«Devo uccidere, mi accompagna?». E il tassista chiama la polizia

L’episodio è avvenuto martedì sera. Il tassista spaventato dalla richiesta del passeggero, fa intervenire la questura che blocca l’auto e prende in consegna l’uomo

REGGIO EMILIA. Ha portato un cliente da Reggio a Cella. Una volta giunto a destinazione, però, il tassista è stato raggelato dalle parole del passeggero: «Mi aspetti che vado a prendere dentro i soldi e i documenti che poi devo andare a uccidere una persona».

Nessun sorriso né ironia apparente, ma parole dosate che hanno fatto tentennare il tassista reggiano, il quale - nel dubbio - ha chiesto l’intervento della polizia.

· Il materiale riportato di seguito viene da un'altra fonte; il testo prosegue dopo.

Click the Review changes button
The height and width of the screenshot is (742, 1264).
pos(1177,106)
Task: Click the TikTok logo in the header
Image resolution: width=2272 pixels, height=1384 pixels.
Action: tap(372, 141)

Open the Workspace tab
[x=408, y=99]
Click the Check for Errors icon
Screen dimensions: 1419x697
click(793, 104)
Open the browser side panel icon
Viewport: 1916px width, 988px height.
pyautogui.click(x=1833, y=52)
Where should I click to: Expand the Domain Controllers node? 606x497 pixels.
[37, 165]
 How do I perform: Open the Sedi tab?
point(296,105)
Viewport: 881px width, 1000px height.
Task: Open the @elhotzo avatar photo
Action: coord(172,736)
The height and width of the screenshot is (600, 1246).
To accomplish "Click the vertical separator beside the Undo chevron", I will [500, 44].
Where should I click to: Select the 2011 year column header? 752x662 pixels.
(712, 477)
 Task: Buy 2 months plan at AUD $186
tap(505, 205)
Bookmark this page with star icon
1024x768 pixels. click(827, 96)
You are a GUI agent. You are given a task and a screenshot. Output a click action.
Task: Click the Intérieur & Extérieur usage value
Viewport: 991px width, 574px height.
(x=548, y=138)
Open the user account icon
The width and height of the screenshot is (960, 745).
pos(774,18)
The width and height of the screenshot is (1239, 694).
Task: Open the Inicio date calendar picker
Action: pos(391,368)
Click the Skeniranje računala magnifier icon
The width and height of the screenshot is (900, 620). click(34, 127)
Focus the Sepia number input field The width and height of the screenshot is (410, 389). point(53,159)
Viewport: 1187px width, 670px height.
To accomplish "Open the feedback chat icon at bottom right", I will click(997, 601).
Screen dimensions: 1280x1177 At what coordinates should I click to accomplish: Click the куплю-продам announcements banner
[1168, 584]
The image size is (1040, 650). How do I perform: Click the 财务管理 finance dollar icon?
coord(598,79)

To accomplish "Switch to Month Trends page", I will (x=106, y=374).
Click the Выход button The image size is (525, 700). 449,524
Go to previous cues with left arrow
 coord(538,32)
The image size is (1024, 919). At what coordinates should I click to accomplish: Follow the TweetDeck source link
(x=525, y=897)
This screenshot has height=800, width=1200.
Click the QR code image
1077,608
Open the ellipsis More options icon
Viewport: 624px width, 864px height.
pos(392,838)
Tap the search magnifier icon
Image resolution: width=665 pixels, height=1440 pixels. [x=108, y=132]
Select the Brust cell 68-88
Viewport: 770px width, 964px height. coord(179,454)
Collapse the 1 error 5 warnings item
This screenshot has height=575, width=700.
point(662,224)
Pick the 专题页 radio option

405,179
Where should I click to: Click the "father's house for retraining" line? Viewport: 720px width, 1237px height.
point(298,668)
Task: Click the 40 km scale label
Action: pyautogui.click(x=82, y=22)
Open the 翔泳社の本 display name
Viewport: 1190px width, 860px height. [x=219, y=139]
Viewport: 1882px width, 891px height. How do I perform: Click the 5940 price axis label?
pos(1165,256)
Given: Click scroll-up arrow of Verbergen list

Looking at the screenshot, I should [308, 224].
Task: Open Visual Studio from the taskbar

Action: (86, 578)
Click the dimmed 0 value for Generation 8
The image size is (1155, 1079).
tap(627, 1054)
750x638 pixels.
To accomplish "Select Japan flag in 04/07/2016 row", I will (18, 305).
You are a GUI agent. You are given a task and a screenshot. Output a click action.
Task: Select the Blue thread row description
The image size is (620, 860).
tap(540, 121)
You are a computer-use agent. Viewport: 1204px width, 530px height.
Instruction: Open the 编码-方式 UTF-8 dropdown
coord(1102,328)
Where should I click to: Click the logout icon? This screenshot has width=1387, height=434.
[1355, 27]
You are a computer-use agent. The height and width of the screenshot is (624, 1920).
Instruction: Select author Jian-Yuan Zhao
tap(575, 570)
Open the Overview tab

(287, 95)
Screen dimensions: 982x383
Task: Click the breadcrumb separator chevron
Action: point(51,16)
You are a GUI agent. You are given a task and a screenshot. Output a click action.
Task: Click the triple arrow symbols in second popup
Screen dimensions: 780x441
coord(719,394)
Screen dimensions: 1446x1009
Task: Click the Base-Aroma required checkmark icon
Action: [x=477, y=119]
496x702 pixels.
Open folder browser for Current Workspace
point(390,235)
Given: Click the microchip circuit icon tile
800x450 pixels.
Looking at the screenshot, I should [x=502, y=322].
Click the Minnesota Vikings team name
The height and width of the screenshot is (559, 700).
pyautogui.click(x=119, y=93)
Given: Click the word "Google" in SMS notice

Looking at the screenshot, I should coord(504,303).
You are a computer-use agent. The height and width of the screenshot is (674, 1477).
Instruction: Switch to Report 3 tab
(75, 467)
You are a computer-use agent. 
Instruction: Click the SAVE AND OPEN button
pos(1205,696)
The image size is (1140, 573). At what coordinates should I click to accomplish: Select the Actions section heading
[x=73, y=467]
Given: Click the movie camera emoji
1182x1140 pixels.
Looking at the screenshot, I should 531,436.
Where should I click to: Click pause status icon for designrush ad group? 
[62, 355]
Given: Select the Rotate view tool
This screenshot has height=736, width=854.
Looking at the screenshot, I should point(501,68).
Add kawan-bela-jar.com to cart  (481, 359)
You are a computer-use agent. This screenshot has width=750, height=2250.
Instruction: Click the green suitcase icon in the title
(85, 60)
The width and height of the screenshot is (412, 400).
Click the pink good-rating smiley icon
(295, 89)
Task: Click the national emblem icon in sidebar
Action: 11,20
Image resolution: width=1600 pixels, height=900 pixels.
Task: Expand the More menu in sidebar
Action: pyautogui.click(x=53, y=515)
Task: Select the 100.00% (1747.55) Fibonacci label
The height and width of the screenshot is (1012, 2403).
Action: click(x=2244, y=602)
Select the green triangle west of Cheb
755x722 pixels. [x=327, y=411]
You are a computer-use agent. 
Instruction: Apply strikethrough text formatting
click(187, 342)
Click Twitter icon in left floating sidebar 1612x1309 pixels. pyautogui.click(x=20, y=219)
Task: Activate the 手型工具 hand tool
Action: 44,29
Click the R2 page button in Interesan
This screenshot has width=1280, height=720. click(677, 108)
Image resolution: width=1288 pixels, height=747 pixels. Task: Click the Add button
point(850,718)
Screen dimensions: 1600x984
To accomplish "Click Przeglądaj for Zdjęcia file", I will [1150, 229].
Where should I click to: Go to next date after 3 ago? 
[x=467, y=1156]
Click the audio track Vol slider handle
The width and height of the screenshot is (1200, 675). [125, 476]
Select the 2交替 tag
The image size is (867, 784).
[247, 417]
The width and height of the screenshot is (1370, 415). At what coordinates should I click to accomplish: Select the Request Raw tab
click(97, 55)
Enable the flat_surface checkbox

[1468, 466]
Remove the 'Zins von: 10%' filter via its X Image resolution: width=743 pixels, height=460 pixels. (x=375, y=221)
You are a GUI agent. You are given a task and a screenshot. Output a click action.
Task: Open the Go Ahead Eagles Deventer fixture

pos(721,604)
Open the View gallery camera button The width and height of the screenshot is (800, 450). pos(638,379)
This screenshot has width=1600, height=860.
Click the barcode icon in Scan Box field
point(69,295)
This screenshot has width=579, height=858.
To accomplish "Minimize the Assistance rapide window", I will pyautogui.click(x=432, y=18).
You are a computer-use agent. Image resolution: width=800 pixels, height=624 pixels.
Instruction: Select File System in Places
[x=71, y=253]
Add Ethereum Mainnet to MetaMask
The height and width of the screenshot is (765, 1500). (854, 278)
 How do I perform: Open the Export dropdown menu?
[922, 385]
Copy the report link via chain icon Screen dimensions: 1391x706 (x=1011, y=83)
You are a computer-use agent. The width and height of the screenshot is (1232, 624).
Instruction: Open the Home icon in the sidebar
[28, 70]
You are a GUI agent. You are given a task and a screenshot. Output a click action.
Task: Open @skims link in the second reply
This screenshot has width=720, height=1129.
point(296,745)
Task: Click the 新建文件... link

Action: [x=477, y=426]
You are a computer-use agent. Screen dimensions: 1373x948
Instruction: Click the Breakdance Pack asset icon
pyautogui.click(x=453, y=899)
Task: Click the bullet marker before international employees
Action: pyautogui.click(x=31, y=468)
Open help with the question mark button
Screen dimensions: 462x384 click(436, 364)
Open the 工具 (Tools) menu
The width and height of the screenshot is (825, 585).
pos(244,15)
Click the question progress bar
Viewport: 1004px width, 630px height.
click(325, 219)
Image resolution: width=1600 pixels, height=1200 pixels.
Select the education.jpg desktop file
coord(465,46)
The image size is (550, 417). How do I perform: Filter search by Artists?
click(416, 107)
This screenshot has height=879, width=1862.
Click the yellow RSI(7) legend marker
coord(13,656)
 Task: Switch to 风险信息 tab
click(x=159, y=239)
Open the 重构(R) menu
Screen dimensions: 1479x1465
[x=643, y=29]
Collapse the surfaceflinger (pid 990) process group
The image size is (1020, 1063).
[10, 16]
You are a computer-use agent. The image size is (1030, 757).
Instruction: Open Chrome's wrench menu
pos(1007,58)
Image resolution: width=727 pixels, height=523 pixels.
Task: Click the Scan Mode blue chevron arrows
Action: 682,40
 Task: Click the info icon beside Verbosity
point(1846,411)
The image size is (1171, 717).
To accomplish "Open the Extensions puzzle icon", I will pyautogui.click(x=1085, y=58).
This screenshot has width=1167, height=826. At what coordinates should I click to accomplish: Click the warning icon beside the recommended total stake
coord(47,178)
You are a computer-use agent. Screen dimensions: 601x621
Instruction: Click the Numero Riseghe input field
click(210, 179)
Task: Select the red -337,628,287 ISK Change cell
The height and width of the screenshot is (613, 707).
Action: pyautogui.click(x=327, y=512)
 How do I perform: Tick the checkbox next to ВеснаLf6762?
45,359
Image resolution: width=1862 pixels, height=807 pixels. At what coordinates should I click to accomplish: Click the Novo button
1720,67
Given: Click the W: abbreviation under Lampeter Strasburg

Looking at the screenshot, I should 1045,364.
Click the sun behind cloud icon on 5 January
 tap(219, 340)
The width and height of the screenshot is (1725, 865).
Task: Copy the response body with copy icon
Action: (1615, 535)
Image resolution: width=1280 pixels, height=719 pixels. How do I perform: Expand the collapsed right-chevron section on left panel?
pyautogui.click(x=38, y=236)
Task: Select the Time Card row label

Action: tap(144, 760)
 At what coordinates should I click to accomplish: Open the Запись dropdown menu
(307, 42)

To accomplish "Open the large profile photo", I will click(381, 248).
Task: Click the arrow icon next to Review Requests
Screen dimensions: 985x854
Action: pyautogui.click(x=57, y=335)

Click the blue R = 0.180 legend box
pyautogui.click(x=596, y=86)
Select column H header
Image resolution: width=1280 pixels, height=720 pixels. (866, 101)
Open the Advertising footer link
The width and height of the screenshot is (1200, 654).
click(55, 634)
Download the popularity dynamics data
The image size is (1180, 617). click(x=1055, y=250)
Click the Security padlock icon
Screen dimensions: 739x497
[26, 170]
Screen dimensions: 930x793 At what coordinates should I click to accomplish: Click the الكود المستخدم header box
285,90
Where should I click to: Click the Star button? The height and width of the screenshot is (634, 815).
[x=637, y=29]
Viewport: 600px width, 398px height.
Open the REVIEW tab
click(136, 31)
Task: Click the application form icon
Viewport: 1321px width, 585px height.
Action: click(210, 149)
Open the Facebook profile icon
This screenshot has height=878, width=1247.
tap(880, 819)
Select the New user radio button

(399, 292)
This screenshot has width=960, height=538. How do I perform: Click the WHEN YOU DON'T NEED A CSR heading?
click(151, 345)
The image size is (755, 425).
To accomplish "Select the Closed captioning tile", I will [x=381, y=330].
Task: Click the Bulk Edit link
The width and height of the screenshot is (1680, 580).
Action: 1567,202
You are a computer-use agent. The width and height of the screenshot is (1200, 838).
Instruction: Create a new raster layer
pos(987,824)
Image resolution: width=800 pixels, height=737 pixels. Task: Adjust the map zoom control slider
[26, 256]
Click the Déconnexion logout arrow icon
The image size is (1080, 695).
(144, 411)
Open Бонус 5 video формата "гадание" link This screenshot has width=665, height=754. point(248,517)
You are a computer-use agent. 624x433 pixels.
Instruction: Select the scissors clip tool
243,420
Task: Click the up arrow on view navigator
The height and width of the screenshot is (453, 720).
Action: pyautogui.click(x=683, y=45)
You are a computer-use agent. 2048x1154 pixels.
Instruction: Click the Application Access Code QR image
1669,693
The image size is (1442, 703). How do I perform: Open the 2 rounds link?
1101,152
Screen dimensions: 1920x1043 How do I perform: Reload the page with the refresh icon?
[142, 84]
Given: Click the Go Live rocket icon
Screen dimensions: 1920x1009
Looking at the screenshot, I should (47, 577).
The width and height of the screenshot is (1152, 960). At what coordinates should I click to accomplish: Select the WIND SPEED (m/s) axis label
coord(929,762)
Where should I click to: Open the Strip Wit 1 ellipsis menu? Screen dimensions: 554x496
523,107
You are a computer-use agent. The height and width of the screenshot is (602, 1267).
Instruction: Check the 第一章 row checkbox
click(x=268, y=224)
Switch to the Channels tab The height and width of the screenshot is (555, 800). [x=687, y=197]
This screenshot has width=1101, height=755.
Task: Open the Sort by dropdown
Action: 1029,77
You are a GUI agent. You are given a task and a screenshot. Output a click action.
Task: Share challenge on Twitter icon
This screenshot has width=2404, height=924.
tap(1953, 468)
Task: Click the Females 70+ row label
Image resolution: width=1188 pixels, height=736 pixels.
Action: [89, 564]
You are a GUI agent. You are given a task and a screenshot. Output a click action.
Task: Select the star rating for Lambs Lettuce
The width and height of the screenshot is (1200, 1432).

Tramite i colleghi e il sistema che rintraccia i taxi in servizio, il 113 è riuscito a risalire al percorso della vettura, che è stata poi intercettata verso le 20 all’altezza di viale 4 Novembre, in zona stazione a Reggio Emilia. Lì, con un “blocco all’americana”, due volanti della polizia hanno fermato il taxi in corsa. Una volante davanti e una dietro hanno arrestato la vettura, facendo poi scendere il passeggero e sollevando finalmente l’autista dal dubbio che celava dietro un’apparente tranquillità ormai da chilometri.

Gli agenti hanno poi effettuato controlli e sentito l’uomo fermato, senza rilevare però profili di pericolosità evidente. La sua boutade, però, ha messo in subbuglio il quartiere della stazione, dove è avvenuto il blocco, sotto gli occhi dei passanti e dei commercianti. (e.l.t.)